Exercise requirements ▸ Update the lines from the one containing "How do I perform: Click the tent" through the one containing "tap(533, 277)" by changing "icon" to "marker" and leaving everything else as it is. Return only those lines.

Entries supplied ▸
—————
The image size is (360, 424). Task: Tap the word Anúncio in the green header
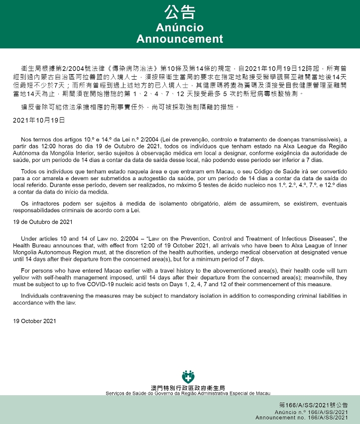(180, 27)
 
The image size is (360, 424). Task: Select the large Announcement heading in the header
(180, 39)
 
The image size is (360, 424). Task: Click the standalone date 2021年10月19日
(39, 120)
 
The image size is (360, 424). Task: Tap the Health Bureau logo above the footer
(188, 376)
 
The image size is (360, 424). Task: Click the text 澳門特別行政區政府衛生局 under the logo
(188, 388)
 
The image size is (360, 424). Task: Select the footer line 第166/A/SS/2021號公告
(313, 406)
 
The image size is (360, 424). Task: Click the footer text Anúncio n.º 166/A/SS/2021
(312, 413)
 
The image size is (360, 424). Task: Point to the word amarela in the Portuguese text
(58, 178)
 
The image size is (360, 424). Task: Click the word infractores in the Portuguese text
(42, 204)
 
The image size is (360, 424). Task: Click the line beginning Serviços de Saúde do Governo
(188, 393)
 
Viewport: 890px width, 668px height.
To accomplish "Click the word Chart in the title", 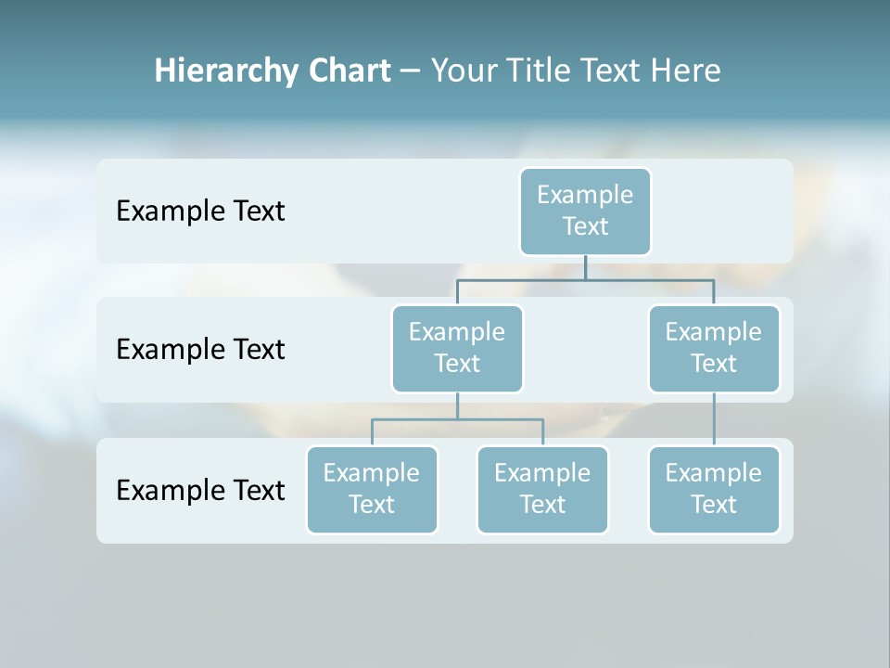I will (350, 71).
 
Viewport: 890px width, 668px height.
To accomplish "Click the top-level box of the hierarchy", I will (585, 211).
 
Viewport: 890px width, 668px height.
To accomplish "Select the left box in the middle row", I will (457, 348).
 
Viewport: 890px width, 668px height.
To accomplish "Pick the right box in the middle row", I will (714, 348).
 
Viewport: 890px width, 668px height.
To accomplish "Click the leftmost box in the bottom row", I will (372, 489).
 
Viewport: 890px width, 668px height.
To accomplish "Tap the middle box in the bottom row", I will (542, 489).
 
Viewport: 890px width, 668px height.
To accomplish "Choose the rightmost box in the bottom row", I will (714, 489).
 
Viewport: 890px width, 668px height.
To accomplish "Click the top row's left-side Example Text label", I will (200, 211).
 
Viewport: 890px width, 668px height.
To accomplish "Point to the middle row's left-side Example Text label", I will (200, 349).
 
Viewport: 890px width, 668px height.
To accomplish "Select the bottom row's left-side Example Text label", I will (200, 490).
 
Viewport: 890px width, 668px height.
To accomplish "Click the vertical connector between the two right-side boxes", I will (714, 419).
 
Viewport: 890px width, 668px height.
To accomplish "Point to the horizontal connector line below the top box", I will (585, 278).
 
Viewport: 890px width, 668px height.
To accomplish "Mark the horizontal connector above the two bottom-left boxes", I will (457, 419).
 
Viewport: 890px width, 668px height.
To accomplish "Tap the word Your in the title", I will (462, 71).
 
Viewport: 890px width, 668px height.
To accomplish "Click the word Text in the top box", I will (585, 226).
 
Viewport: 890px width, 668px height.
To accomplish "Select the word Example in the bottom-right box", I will (714, 473).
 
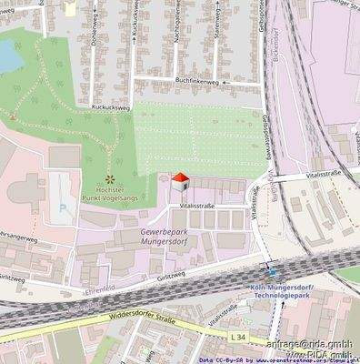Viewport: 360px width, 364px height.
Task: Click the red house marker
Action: (181, 181)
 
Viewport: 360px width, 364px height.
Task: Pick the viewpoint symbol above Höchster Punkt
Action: (110, 177)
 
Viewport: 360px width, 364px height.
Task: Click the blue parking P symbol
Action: (62, 207)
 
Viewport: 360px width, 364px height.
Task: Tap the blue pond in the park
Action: (8, 57)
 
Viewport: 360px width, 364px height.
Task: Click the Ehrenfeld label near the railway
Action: (72, 293)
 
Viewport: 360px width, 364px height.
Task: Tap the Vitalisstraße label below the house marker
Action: (197, 207)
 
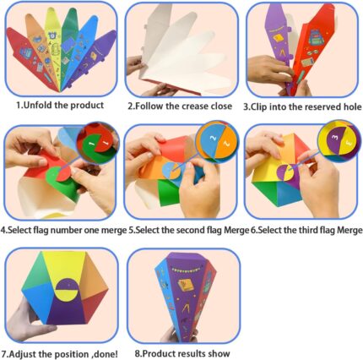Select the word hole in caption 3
coord(351,106)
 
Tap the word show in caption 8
coord(219,353)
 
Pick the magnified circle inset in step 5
coord(217,141)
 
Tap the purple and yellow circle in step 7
coord(67,289)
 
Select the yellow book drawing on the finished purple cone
coord(186,285)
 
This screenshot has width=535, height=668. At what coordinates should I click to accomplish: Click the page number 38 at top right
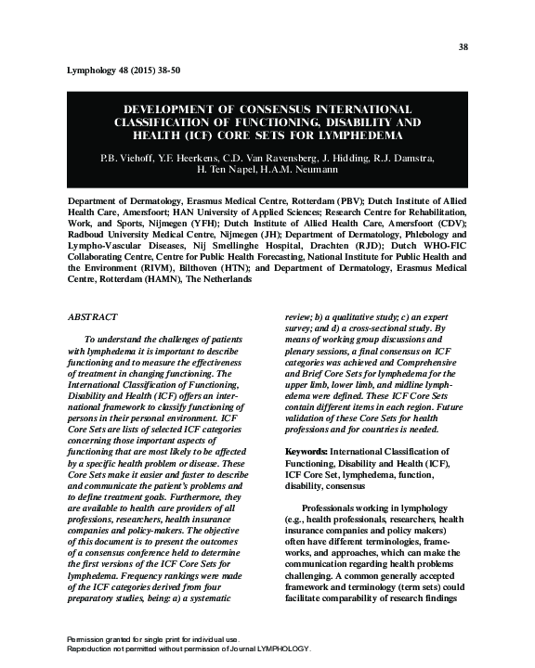click(464, 46)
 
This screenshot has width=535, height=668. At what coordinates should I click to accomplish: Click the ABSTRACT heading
click(95, 315)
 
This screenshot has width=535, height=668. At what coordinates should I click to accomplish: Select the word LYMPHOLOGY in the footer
click(277, 649)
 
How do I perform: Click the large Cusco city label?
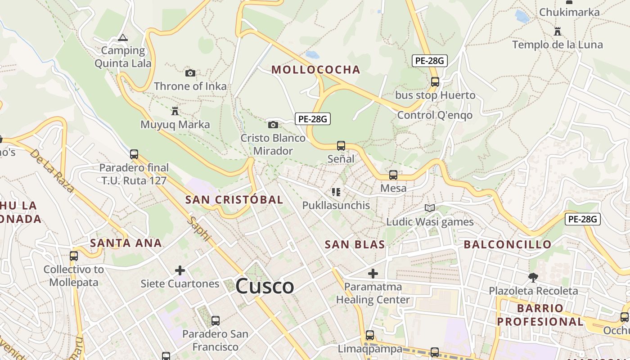tap(265, 286)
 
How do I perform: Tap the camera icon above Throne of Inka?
tap(190, 73)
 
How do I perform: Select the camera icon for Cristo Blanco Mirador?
tap(273, 125)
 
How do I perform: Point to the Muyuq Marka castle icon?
tap(175, 111)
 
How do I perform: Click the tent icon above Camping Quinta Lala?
tap(122, 38)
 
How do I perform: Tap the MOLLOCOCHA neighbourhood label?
tap(316, 70)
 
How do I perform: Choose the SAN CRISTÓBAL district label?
tap(234, 200)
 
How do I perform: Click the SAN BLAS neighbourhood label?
tap(355, 245)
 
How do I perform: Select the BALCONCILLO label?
tap(507, 245)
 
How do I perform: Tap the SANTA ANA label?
tap(126, 243)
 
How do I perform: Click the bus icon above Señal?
tap(341, 145)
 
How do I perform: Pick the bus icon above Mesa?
tap(393, 175)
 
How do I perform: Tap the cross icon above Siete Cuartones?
tap(180, 270)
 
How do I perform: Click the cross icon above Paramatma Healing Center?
tap(373, 273)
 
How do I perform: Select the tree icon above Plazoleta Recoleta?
tap(533, 277)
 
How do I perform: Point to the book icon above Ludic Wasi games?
tap(430, 208)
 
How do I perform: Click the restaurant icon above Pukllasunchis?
tap(336, 192)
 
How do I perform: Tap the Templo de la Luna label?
tap(558, 45)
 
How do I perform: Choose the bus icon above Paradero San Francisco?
tap(216, 320)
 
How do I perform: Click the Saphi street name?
tap(199, 229)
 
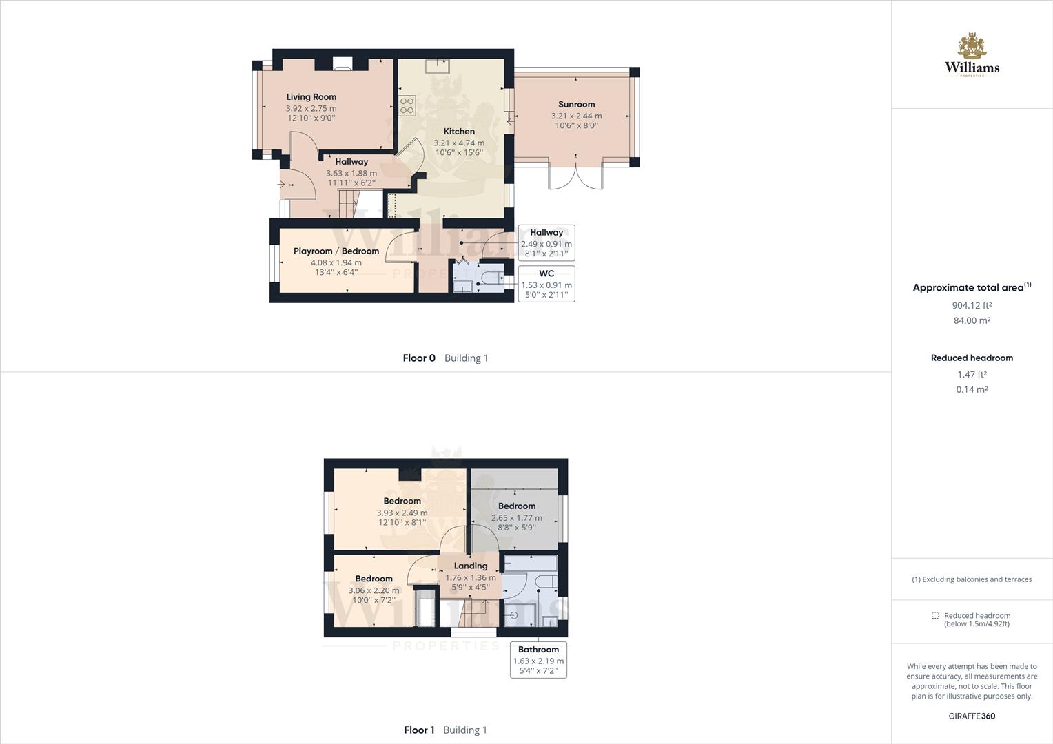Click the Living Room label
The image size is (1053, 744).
tap(311, 97)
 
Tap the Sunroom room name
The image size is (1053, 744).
tap(576, 105)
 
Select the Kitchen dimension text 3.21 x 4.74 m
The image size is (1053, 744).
tap(459, 143)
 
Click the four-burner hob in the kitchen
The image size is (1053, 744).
tap(407, 106)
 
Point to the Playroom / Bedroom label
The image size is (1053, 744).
tap(336, 251)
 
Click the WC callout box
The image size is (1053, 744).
tap(546, 284)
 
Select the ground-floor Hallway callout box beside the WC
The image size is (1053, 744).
tap(546, 243)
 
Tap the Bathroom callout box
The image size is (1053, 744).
tap(538, 660)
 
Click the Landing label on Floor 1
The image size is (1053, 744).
tap(471, 566)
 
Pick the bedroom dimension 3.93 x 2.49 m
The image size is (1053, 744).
tap(402, 513)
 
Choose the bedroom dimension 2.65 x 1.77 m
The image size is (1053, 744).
tap(517, 518)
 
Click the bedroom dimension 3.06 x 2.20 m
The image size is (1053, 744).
tap(374, 590)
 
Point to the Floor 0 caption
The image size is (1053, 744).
tap(419, 358)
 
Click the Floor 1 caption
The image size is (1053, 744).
tap(419, 730)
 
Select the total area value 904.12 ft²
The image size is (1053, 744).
tap(972, 306)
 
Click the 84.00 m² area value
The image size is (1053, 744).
tap(972, 320)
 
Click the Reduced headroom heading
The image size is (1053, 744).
tap(972, 358)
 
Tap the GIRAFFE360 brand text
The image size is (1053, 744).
tap(972, 716)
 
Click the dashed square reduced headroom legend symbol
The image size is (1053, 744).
tap(935, 616)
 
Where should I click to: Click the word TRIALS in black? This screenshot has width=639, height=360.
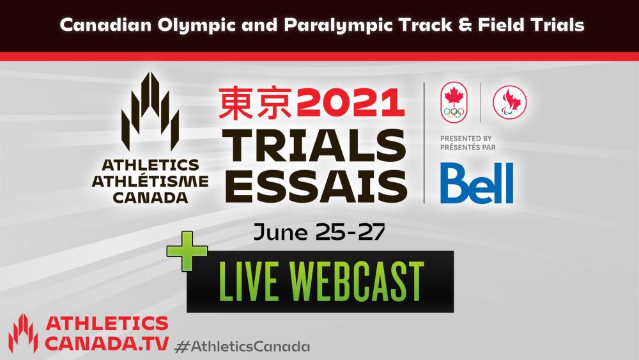314,146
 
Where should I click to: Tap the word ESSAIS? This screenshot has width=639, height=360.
316,186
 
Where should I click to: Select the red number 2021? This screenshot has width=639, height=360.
350,103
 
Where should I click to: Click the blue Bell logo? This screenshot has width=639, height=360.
477,183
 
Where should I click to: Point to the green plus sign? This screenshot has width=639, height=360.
187,251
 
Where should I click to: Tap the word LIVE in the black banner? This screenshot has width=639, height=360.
248,281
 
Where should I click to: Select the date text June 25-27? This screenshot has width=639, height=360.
319,232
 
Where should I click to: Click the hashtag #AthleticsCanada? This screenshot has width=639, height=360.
242,347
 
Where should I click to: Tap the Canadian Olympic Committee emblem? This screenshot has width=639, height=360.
454,102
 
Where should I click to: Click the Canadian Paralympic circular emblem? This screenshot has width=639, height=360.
509,102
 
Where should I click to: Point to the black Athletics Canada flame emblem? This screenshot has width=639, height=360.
150,111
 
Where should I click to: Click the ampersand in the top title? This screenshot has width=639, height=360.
465,26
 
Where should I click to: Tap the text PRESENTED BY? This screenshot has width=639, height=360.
466,139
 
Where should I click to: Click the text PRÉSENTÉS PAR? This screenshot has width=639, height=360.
468,147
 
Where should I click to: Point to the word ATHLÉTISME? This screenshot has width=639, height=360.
150,182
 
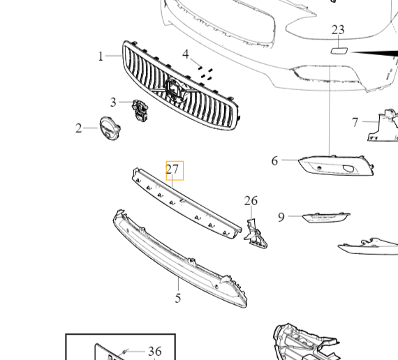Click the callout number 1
pos(101,56)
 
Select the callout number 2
pos(79,128)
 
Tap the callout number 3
pos(113,103)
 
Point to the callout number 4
pos(186,54)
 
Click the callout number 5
pos(178,298)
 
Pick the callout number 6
pos(274,161)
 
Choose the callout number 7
pos(355,123)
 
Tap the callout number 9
pos(281,217)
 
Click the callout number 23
pos(338,29)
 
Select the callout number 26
pos(251,201)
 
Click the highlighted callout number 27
pos(173,170)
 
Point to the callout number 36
pos(154,352)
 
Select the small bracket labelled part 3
pos(141,110)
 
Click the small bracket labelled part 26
pos(255,231)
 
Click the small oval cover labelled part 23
pos(339,50)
—————
Exercise result ▸
How do I perform: Click the tent marker above Camping Quinta Lala?
tap(122, 38)
 
How do I perform: Tap the MOLLOCOCHA neighbourhood label?
tap(316, 70)
 
How do I perform: Choose the SAN CRISTÓBAL district label?
tap(234, 200)
 
How do I perform: Click the SAN BLAS neighbourhood label?
tap(355, 245)
 
How do I perform: Select the BALCONCILLO label?
tap(507, 245)
 
How do I perform: Tap the SANTA ANA label?
tap(126, 243)
 
How do I perform: Click the bus marker above Señal?
tap(341, 145)
 
How do I perform: Pick the bus marker above Mesa?
tap(393, 175)
 
How do I perform: Tap the cross marker above Siete Cuartones?
tap(180, 270)
 
How do I perform: Click the cross marker above Paramatma Healing Center?
tap(373, 273)
 
How do I perform: Select the tree marker above Plazoleta Recoleta?
tap(533, 277)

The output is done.